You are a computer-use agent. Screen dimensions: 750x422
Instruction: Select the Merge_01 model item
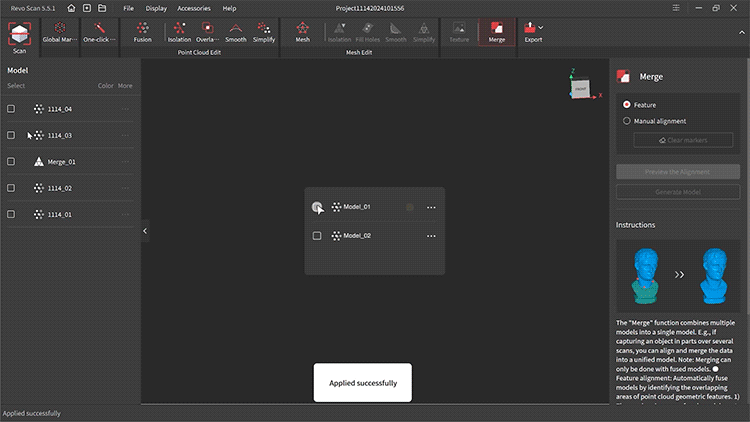(61, 161)
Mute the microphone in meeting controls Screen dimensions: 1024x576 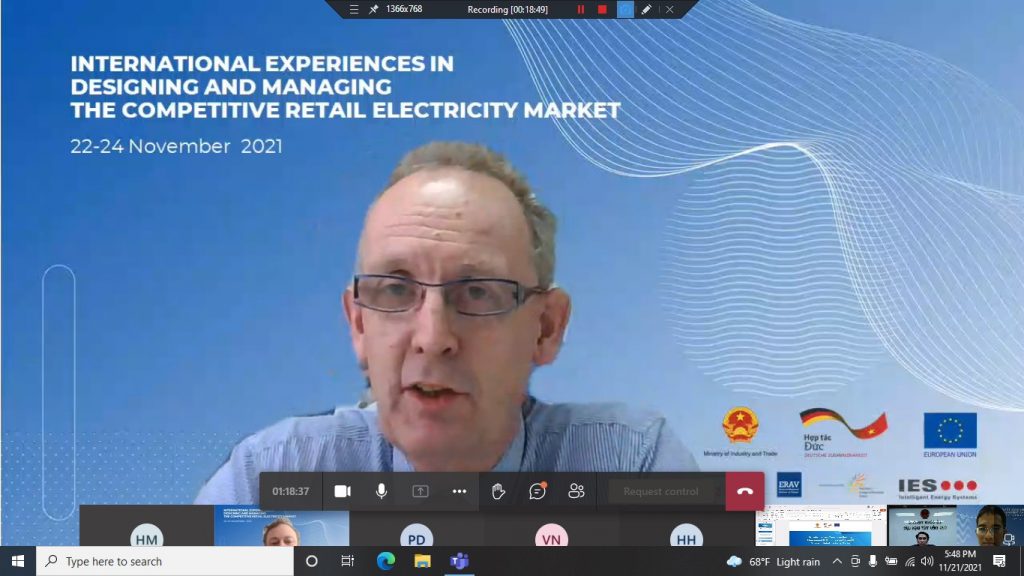(381, 491)
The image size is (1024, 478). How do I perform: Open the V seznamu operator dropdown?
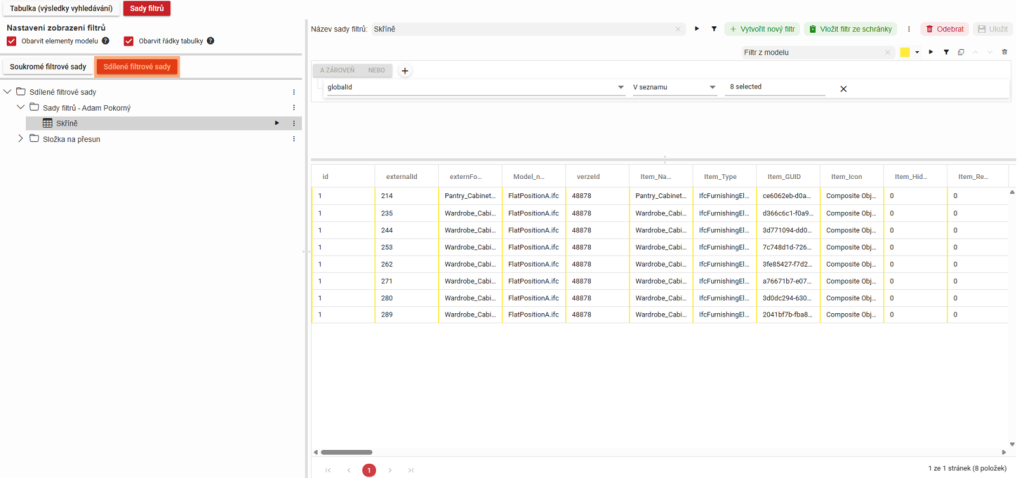coord(713,88)
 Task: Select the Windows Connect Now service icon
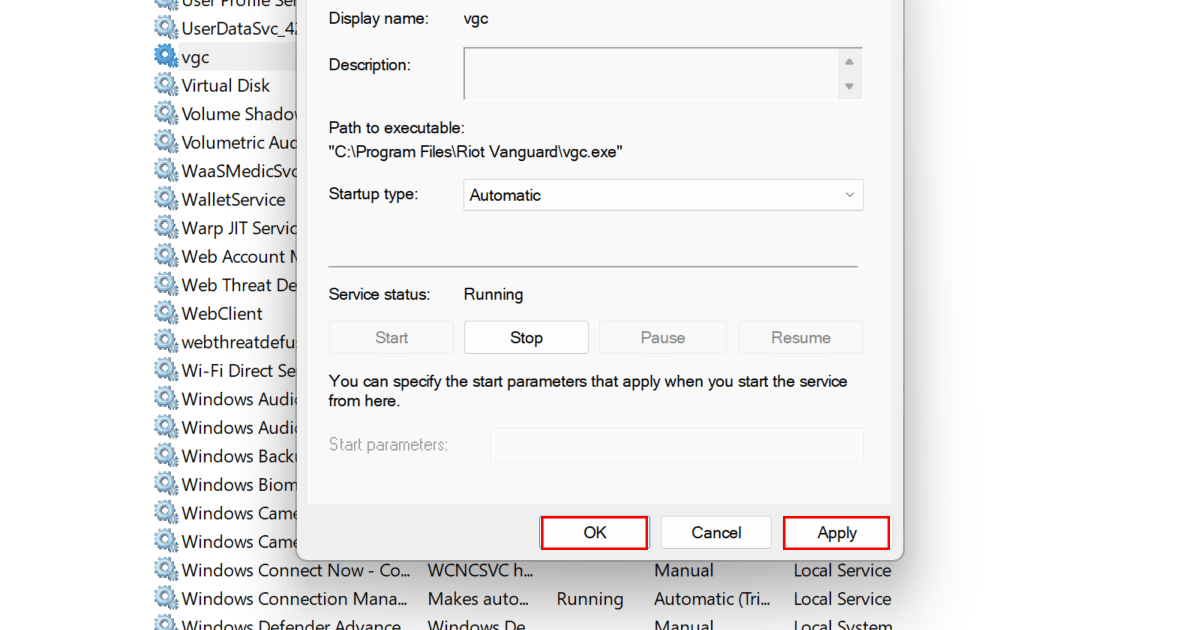click(166, 570)
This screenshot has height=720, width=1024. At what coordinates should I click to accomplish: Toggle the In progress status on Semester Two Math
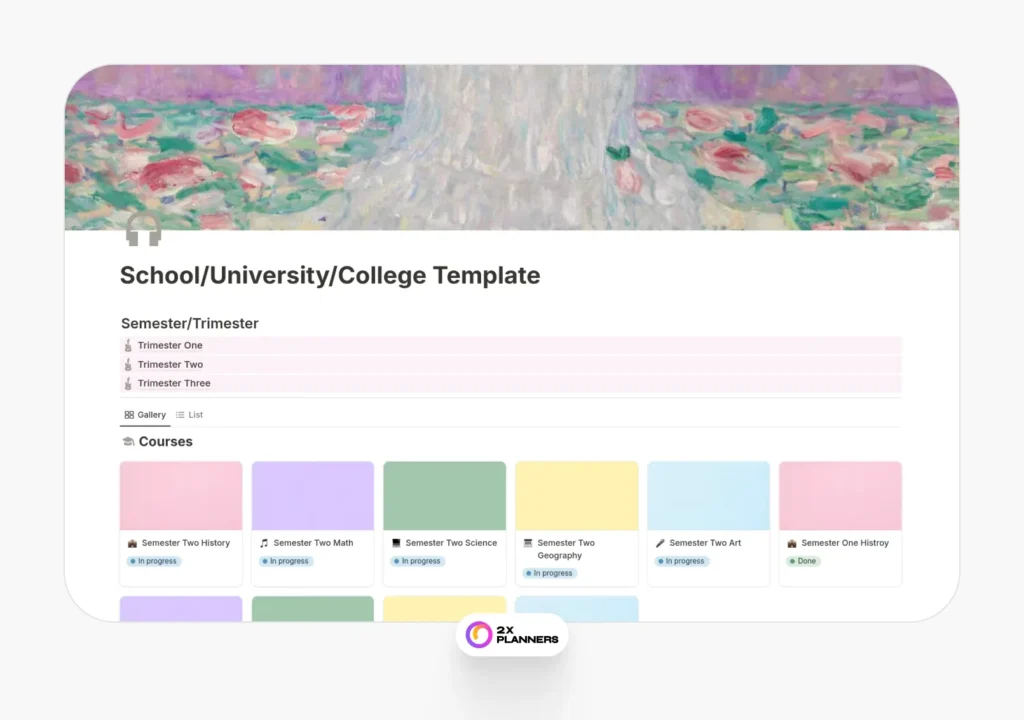(x=286, y=561)
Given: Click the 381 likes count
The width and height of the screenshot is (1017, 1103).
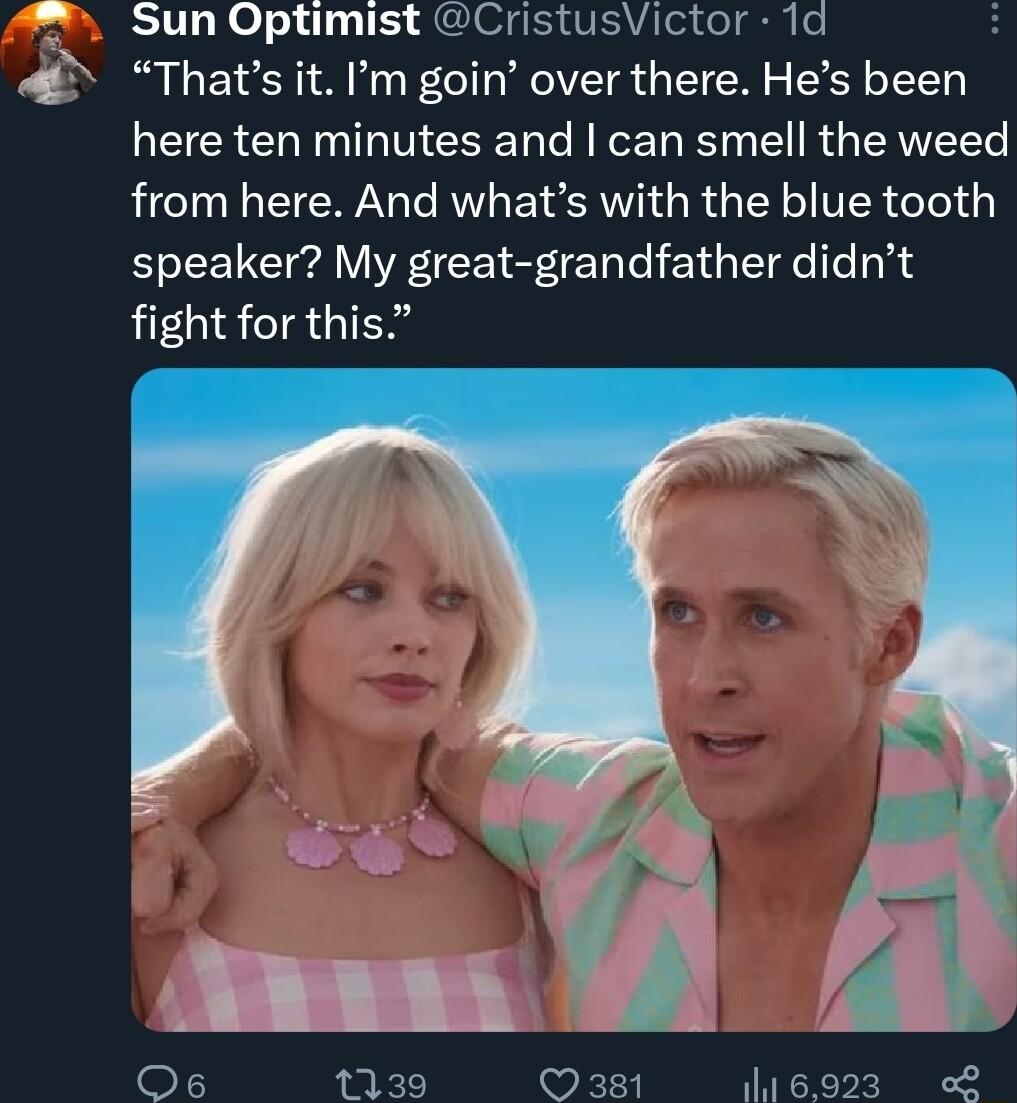Looking at the screenshot, I should click(x=614, y=1084).
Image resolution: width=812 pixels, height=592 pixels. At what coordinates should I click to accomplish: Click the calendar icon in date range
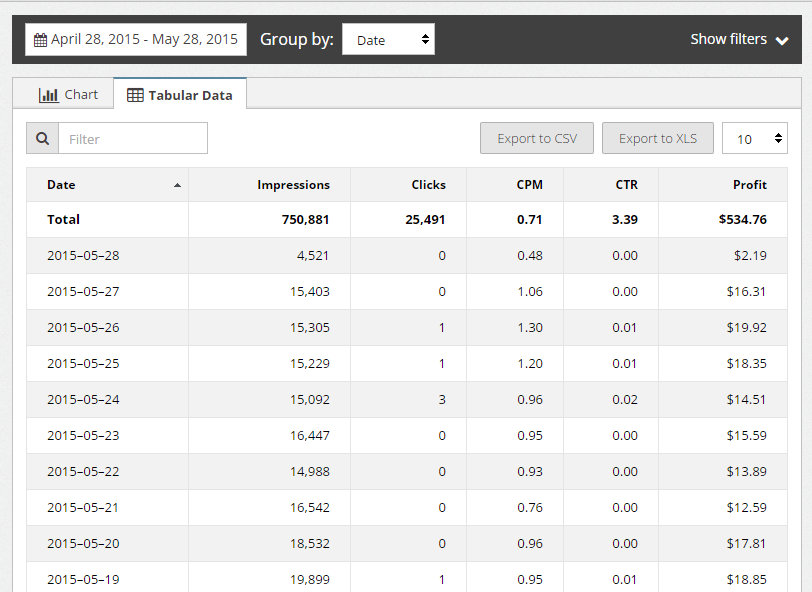click(40, 40)
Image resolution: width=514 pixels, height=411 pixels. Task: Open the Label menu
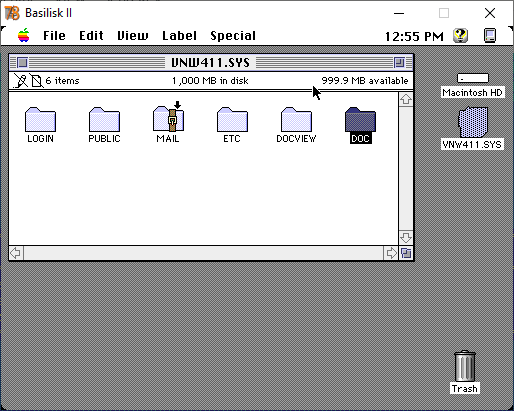click(x=179, y=36)
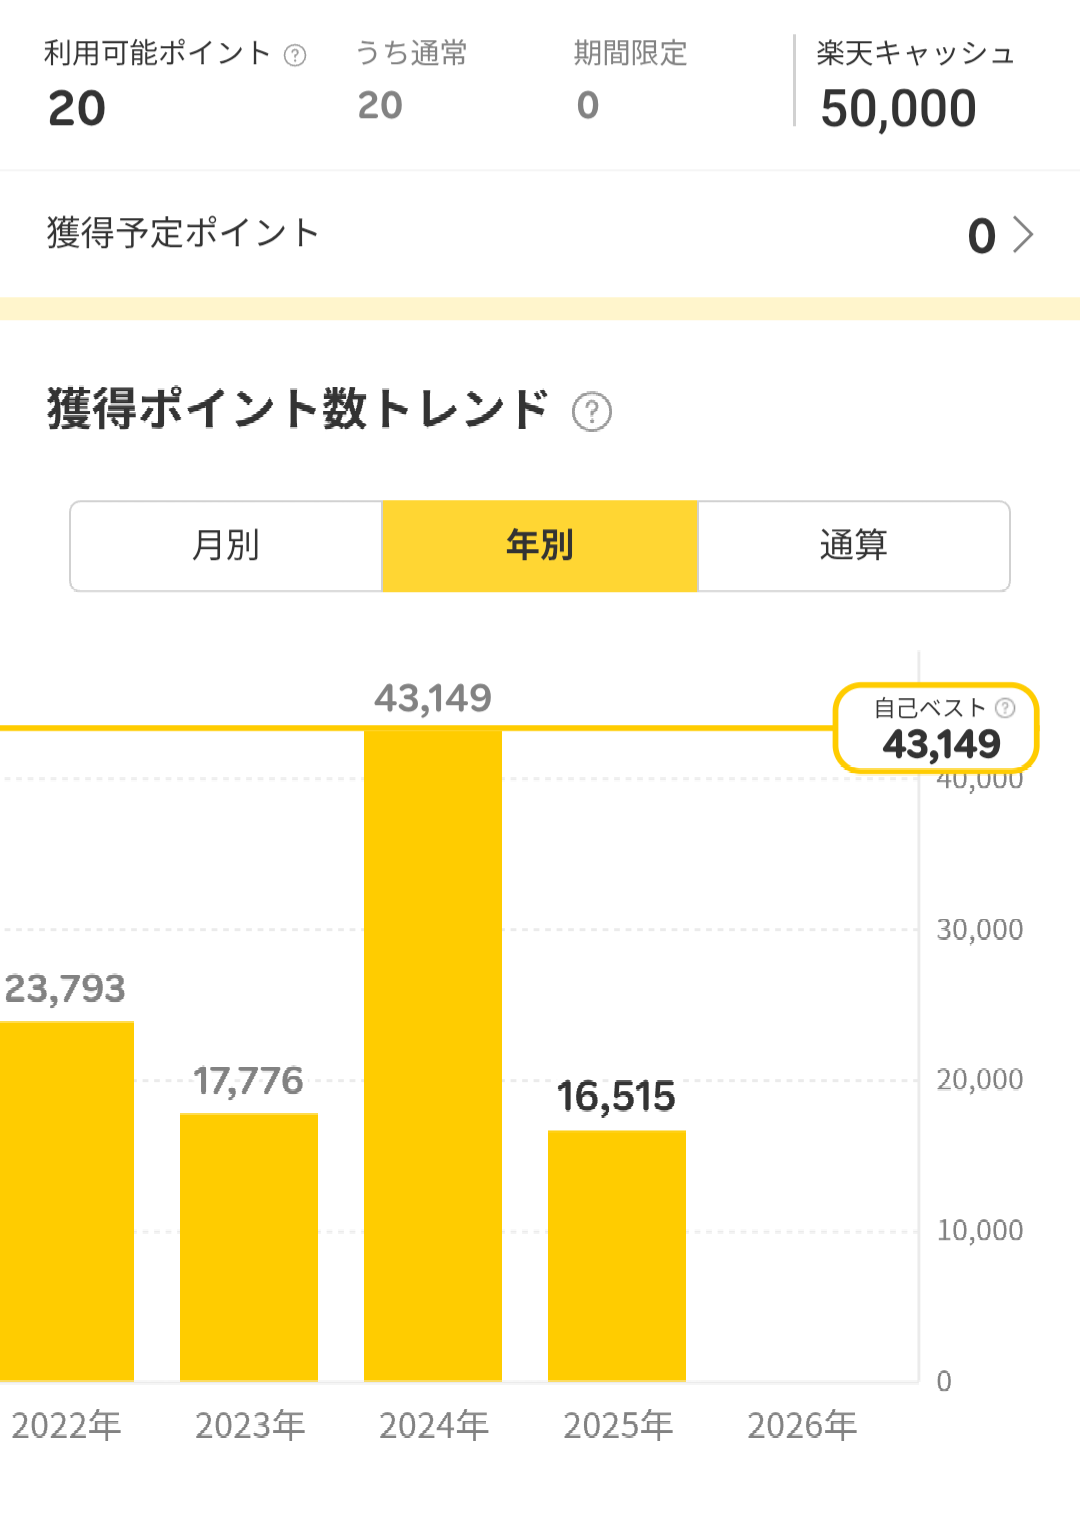Open help for 獲得ポイント数トレンド
The height and width of the screenshot is (1532, 1080).
point(591,411)
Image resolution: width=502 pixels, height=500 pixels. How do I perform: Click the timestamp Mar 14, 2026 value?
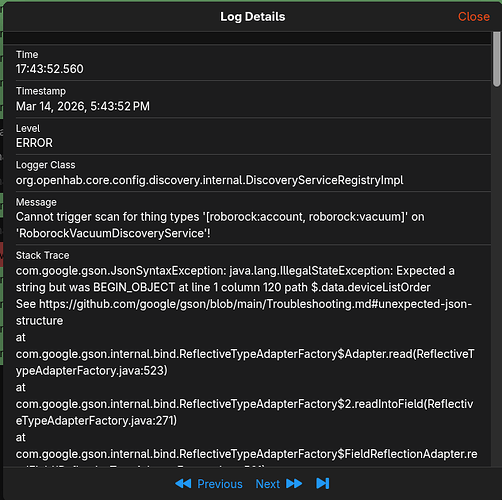(83, 106)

**********

→ **Exercise aim**: The copy should start at the line that contains "Image resolution: width=812", end at the last line of the entries above, and match each line exactly, with pictures dropped.

→ **Answer section**:
Image resolution: width=812 pixels, height=592 pixels. At what coordinates should I click to accomplish: Click the calendar icon in date range
click(40, 40)
Image resolution: width=514 pixels, height=411 pixels. Task: Open the Label menu
click(x=179, y=36)
Open help for 獲得ポイント数トレンド
The height and width of the screenshot is (1532, 1080).
point(591,411)
Image resolution: width=502 pixels, height=500 pixels. How do I perform: Click the timestamp Mar 14, 2026 value?
(83, 106)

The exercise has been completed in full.